Rule Selection#
Functions#
extract_feature_names_from_rule#
- iguanas.rule_selection.extract_feature_names_from_rule(rule: str) list[str][source]#
Extract column names from a rule string with X[“column_name”] patterns.
- Parameters:
rule (str) – Rule string containing X[“column_name”] patterns.
- Returns:
List of unique column names extracted from the rule, in order of appearance.
- Return type:
list[str]
Examples
>>> rule = '(X["a"] >= 419) & (X["b"] < 1.0)' >>> extract_feature_names_from_rule(rule) ['a', 'b']
filter_rules_by_feature_overlap#
- iguanas.rule_selection.filter_rules_by_feature_overlap(R: polars.DataFrame, importance: dict[str, float], min_difference: Annotated[int, annotated_types.Gt(gt=0)] = 1, rule_column: str = 'rule') polars.DataFrame[source]#
Filter out rules that are too similar based on column usage, keeping the most important.
Uses a greedy algorithm that processes rules sequentially. Note that this can result in keeping rules that are transitively similar (A similar to B, B filtered out, C similar to B but not to A, both A and C kept).

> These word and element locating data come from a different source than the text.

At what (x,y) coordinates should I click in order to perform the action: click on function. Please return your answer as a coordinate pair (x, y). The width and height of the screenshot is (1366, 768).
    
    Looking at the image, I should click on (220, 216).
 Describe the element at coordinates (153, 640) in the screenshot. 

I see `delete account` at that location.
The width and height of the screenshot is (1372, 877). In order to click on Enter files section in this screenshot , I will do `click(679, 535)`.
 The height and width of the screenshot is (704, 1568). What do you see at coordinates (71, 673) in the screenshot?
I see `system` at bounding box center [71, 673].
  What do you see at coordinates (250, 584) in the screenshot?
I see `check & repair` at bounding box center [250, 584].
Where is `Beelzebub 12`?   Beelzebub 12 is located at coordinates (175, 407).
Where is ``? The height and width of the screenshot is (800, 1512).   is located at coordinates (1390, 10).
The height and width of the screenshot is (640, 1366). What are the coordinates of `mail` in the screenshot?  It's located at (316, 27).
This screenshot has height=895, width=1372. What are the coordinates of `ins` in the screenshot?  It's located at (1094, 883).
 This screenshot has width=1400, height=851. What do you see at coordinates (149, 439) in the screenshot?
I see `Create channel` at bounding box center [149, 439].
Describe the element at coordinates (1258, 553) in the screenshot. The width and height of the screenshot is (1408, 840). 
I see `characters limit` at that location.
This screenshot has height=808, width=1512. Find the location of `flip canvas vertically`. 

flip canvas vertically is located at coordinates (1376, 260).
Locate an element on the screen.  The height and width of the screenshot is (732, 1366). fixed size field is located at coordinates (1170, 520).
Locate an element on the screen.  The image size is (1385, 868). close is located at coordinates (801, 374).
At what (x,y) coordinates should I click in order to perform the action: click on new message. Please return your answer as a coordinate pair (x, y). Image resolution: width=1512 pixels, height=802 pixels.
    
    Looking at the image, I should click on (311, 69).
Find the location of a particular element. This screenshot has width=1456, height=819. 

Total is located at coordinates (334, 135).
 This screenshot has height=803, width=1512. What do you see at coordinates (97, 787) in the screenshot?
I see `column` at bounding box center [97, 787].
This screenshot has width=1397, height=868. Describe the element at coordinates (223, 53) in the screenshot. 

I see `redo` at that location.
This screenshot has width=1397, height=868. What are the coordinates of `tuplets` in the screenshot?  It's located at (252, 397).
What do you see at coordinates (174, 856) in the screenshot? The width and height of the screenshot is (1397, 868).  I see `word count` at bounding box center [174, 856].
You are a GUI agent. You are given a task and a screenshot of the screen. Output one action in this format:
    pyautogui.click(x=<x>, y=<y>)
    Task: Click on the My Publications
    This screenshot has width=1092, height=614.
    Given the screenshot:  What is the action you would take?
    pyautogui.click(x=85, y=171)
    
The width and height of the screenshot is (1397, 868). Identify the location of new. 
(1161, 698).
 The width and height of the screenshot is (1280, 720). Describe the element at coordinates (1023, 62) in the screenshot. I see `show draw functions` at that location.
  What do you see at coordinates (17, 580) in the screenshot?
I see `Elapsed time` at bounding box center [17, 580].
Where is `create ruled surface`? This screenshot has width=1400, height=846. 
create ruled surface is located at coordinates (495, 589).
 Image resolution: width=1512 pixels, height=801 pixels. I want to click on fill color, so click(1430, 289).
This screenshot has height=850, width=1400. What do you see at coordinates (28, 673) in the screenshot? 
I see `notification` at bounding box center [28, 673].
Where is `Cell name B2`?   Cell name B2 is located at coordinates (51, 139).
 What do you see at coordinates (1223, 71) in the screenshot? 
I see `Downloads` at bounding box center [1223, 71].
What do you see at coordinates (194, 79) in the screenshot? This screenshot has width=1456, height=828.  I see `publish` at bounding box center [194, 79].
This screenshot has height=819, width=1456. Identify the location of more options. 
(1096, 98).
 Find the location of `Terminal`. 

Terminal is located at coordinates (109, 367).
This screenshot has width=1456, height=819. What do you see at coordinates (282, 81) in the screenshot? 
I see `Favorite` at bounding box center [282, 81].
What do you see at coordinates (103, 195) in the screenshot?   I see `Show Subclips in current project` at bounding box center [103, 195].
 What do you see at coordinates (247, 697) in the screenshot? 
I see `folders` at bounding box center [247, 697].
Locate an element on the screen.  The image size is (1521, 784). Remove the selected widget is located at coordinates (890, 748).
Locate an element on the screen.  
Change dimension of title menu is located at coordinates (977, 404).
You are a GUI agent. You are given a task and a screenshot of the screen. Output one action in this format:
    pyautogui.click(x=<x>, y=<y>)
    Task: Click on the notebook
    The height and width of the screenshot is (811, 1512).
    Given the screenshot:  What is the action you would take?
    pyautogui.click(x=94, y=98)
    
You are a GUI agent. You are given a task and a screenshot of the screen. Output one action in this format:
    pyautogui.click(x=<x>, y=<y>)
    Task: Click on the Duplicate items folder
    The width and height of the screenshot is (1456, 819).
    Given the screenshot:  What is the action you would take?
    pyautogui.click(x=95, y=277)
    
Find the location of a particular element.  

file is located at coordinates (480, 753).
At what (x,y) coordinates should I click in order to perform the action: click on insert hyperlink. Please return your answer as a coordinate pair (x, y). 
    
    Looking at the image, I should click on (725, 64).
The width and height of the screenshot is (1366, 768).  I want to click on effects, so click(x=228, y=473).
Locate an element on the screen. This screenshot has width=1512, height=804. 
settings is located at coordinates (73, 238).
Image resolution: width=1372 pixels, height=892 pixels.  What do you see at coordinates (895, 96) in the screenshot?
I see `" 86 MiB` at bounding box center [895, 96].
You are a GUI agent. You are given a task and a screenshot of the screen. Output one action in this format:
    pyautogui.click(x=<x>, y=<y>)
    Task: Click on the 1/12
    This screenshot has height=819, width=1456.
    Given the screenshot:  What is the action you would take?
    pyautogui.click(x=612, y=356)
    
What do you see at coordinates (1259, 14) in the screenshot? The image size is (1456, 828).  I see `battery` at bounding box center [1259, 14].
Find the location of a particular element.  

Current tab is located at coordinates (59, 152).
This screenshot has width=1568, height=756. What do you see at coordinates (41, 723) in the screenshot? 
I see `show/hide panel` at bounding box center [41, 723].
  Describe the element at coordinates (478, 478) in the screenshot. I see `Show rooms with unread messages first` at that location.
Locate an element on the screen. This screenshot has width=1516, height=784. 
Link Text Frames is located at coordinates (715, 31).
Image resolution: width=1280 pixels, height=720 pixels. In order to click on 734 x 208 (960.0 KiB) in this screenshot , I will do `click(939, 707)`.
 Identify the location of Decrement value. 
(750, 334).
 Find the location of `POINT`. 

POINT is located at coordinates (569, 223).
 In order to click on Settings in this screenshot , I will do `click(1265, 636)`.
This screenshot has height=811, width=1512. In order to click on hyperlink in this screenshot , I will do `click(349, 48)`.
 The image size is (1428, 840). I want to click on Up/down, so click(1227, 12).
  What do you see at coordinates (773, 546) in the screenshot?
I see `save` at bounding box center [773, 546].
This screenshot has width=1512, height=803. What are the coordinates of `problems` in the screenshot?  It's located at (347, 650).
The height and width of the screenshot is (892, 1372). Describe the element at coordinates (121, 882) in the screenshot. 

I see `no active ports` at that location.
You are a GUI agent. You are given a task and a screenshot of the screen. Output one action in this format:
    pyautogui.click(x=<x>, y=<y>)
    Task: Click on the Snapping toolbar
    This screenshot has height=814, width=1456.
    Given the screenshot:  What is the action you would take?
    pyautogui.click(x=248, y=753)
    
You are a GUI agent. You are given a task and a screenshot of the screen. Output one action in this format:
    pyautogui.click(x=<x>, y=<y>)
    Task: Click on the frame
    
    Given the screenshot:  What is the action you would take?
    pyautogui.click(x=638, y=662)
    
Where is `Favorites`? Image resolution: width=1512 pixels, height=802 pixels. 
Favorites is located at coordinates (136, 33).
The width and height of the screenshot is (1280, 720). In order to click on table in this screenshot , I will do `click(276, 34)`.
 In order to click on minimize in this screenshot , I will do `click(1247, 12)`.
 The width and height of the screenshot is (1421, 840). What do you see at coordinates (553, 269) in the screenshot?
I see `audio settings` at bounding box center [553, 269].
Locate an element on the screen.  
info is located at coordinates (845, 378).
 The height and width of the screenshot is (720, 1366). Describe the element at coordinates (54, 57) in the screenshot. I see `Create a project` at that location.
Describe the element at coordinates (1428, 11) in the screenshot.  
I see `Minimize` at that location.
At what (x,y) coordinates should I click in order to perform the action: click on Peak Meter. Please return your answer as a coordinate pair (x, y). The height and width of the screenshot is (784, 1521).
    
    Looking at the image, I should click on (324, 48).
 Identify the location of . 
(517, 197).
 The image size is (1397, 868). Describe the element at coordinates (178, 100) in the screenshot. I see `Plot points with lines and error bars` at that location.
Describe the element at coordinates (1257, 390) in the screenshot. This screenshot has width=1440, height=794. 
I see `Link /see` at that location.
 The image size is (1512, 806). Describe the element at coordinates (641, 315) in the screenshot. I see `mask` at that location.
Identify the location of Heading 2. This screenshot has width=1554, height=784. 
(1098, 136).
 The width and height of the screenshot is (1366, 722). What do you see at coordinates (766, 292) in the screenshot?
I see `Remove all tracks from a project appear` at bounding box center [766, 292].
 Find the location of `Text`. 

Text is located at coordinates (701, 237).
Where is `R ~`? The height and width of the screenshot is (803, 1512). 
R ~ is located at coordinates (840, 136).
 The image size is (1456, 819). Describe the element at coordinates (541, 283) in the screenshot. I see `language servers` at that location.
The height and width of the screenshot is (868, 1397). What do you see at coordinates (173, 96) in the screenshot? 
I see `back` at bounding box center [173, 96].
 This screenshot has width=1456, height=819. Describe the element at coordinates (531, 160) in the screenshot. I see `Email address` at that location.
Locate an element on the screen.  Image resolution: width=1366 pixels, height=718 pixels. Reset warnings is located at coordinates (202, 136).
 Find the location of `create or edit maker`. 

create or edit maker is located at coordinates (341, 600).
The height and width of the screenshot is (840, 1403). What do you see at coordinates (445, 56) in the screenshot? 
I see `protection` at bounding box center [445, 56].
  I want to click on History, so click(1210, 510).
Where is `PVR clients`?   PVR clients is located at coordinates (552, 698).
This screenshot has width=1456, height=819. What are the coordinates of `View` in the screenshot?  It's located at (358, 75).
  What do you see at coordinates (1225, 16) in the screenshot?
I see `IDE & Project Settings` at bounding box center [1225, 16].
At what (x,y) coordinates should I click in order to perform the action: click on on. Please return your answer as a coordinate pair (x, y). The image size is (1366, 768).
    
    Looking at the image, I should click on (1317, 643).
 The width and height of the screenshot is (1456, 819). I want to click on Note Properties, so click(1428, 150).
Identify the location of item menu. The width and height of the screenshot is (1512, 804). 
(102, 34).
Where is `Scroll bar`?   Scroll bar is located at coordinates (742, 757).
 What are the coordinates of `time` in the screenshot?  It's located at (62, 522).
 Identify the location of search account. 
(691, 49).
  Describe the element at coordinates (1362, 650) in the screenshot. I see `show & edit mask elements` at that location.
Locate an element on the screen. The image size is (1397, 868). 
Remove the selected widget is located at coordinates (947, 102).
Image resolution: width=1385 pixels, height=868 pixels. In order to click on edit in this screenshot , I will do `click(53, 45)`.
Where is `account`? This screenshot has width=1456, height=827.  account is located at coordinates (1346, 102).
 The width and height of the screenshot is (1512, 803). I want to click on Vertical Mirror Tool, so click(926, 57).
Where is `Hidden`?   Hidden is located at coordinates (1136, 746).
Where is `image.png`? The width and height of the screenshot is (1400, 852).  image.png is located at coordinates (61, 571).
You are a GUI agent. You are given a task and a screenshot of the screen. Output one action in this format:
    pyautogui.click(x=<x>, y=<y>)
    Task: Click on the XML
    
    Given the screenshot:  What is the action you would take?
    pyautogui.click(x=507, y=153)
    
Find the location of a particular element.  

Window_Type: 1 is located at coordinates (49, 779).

Rules with identical column sets are always considered similar regardless of min_difference value (max one-sided difference = 0).
- Parameters:
R (pl.DataFrame) – DataFrame with a column containing rule strings (X[“column_name”] patterns).
importance (dict) – Dictionary mapping rule strings to their importance values. Keys: rule strings matching those in R[rule_column] Values: importance values for each rule (missing rules default to 0.0)
min_difference (PositiveInt, default=1) – Minimum number of different columns required between two rules. If two rules differ by fewer than this many columns, only the one with highest importance is kept. Must be >= 1.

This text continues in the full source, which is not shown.